İşaret dili, iletişim kurmak amacı ile işitme engelli bireylerin kendi aralarında el hareketlerini ve yüz mimiklerini ve bir bütün olarak vücut dilini kullanarak oluşturdukları görsel, sesiz bir dildir (Kelepir ve Göksel, 2006). İşaret Dili sözcük, deyim ve düşüncelerin el, yüz ve beden hareketleriyle karşılığının ifade edildiği bir iletişim yöntemidir ve ayrıca yazılı olarak kullandığımız sembollerin, yani harf şekillerinin parmaklar aracılığıyla gösterilmesidir (Parlak, 2011). Bunun yanı sıra, el ve kol hareketleri ve mimik, yani yüz ifadesi ve beden hareketleri de bu dilin bir parçasıdır (Türk İşaret Dili Sözlüğü, 2015).
İnsanlar arasında en çok temeli duyma ve konuşma olan sözlü iletişim kullanılmaktadır ancak özellikle engelli bireyler arasında ya da anne bebek ilişkisinin gelişim aşamasında bu işaret dilinin kullanılması sağlam bir ilişki kurulmasına yardımcı olmaktadır. Bebek işaret dili, konuşma dönemi öncesinde bebekle iletişime geçmenin basit ve doğal bir yoludur. Her bebek, bazı ihtiyaç ve isteklerini kendince anlatmak, tepki vermek ister, ağlayarak, rastgele sesler çıkararak ya da semboller ve jestler yaparak yakınındakilerle iletişim kurmak ister. Kendini işaretlerle ifade edebilen, işaret dilini öğrenen bebekler, yaşıtlarına göre daha erken konuşmaya başlayabilir; hareketlerini kontrol etmeyi öğrenebilir.
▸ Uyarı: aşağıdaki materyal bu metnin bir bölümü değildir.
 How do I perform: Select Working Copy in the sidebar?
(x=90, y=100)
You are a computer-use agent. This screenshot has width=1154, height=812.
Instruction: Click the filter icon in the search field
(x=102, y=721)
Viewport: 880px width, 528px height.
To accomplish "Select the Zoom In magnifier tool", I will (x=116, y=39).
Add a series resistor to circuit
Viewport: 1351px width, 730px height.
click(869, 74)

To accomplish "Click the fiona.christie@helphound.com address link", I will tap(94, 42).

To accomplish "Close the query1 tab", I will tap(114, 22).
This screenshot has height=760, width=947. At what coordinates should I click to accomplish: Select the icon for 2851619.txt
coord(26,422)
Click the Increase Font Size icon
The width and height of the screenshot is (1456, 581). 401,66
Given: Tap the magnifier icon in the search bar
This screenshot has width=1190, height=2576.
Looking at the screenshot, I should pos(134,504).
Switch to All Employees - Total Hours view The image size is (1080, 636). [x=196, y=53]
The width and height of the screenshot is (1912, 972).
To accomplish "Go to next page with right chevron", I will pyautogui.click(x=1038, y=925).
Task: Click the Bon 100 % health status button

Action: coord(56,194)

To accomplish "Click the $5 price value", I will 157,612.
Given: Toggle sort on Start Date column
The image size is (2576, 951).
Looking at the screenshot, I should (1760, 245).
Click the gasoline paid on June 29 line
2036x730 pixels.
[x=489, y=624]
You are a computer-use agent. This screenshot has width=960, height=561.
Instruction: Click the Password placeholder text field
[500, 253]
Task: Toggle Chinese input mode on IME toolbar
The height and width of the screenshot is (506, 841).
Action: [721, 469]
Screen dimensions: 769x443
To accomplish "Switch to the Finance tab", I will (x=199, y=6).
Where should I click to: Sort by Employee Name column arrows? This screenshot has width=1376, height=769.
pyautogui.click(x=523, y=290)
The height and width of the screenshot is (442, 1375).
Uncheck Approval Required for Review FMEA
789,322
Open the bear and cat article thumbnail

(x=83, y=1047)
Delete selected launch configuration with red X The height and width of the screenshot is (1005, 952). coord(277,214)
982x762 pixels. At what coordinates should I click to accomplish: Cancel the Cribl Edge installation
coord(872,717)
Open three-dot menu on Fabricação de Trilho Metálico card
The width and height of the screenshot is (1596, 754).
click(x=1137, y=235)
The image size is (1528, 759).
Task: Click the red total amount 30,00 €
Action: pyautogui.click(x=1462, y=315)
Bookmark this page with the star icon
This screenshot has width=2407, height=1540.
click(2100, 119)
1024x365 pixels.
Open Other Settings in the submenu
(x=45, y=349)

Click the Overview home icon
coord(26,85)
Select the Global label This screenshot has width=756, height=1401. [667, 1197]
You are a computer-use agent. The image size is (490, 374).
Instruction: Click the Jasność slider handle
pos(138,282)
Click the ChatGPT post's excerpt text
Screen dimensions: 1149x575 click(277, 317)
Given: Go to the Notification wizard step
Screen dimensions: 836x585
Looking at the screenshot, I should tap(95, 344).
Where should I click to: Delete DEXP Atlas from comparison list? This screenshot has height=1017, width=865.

Bebeklerin vücut hareketleri, gülümsemeleri, jestleri ve sesleri de bize neye ihtiyaç duydukları yönünde ipuçları verir. Gelişimsel açıdan biyolojik, nörolojik, psikososyal, psikoseksüel ve bilişsel gelişim bir arada ve birbirini yakından etkileyerek oluşur. Dil gelişimi doğumdan itibaren hızla başlayan bu koordineli gelişim ve öğrenme sürecinde önemlidir (Karacan, 2000).Bebek işaret dili bebeklerin dil kazanımı öncesinde bebekle iletişim kurmanın doğal ve basit bir yoludur. Bebekler dil gelişimi için doğuştan itibaren duymaya karşı daha duyarlıdır ve sesleri takip ederler ve ilk başlarda seslere tepki verirler. Bebek işaret dili, konuşma dönemi öncesinde bebeğinle iletişime geçmenin basit ve doğal bir yoludur. Bebeklerin kendilerini ifade edebilmesinin bir yolu olarak görülen bebek işaret dili öğretimine 6 aylıkken başlanabilmektedir. Bebeklerin kendilerini işaret dili ile 8 aylıkken net bir şekilde ifade etmeye başlayabilmektedirler (Dağabakan ve Dağabakan, 2007)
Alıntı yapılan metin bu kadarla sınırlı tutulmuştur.